(Ilustración: Víctor Aguilar Rúa).
(Ilustración: Víctor Aguilar Rúa).
Carlos Meléndez

La semana pasada señalé que toda reforma política exitosa requiere, al menos, tres elementos: un relato político articulador, propuestas de regulaciones funcionales y legitimidad social. Con tales criterios analicé el proceso de reforma política iniciado por el gobierno de Martín Vizcarra, centrándome en lo que he denominado la “primera fase”.

El primer paquete de reforma política de Vizcarra –resumo– tuvo una poderosa narrativa política (descentralista y paritaria) liderada por el renunciante César Villanueva. Aunque también una deriva populista desafortunada al prohibir la reelección congresal. Ensayó un esfuerzo de legitimidad popular, esculpida bajo el referéndum de diciembre último. Pero este mecanismo de democracia directa –tan adecuado en sociedades informalizadas como la peruana y en contextos de crisis de la representación política– resultó más útil para legitimar al presidente reemplazante que para promover una reforma institucional sensata.

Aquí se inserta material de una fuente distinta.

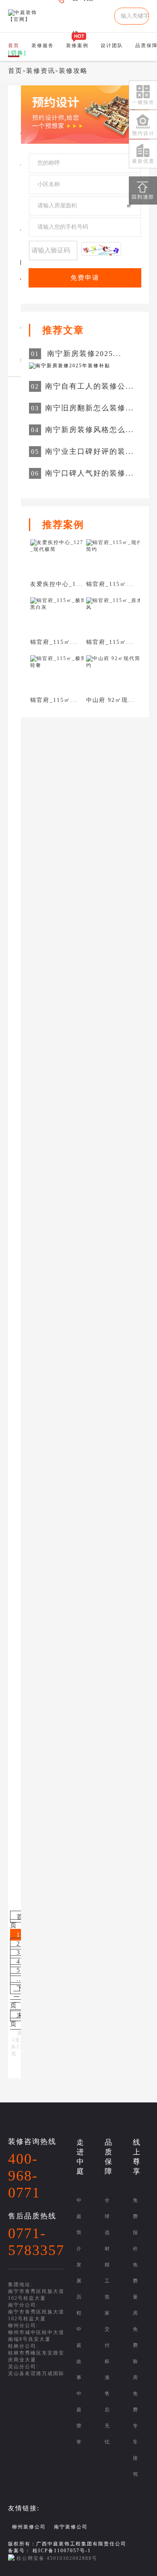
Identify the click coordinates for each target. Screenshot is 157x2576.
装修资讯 (40, 70)
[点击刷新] (101, 249)
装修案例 (77, 45)
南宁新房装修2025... (84, 354)
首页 (15, 70)
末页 (17, 2019)
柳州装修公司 (29, 2527)
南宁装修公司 (71, 2527)
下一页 (17, 1997)
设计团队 (112, 45)
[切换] (17, 53)
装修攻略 (73, 70)
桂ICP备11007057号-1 (62, 2550)
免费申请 (84, 277)
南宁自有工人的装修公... (89, 386)
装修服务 (42, 45)
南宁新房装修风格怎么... (89, 430)
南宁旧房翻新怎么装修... (89, 408)
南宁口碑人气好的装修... (89, 473)
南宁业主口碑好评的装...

Aunque técnicamente perjudiciales, dos de los cuatro temas consultados a la ciudadanía –mantener unicameralidad sin reformados distritos electorales y prohibir la reelección congresal– tradujeron el rechazo contra el Congreso en popularidad presidencial. El debate público en torno a estos cambios institucionales fue artificial y estuvo maniatado bajo las divisas del fujimorismo/antifujimorismo. Fue delegativo en su peor sentido: personalista y emotivo, más que racional y discernible. Por ello siempre quedará la duda de si la reforma urgía por una razón de Estado o por razón de popularidad. Ambas motivaciones no son excluyentes, si bien los énfasis marcan el sentido y los objetivos de las modificaciones.

Tampoco, y de ninguna forma, las manías y obsesiones de los expertos otorgan legitimidad social. Tan preciado soporte se obtiene bajo dos modalidades. La falaz consiste en hacerlo a través de un mandatario que disponga su popularidad al servicio de la deliberación pública. Con una aprobación en caída y con un evidente desconocimiento sobre el tema, este escenario parece improbable para la “segunda fase” reformista de Vizcarra. La apropiada consiste en un proceso participativo, descentralizado, pluriclasista, incluyente, sin sesgo ideológico ni sociodemográfico. El reto es apabullante en una sociedad sin partidos representativos, con una sociedad civil elitizada y con una de las academias más pobres del continente.

Nuestra reforma política debería trascender el enclaustramiento establecido por las pugnas entre el Ejecutivo y el Legislativo. Debería sacudirse del rapto de politólogos y constitucionalistas, de comisiones de alto nivel y baja representatividad. Ello implica salir de los escritorios y pisar las calles, atestiguar la cotidianidad del ciudadano promedio. Nos hemos olvidado de preguntarle a la sociedad civil desorganizada –ya sabemos cómo piensa la sociedad civil de cafetín– cómo diseñar nuestras instituciones políticas, económicas y tributarias. Mas ese peruano “de a pie” inadvertido, desafecto, quien cree que “deben irse todos” los políticos, ese peruano ha de ser la inspiración y la premisa de cualquier reforma funcional. Es posible y profundamente necesario enmendar tamaña omisión; estamos ante una oportunidad real. De otro modo, estaremos ante una reforma que engrosará la larga lista de oportunidades perdidas de nuestra historia.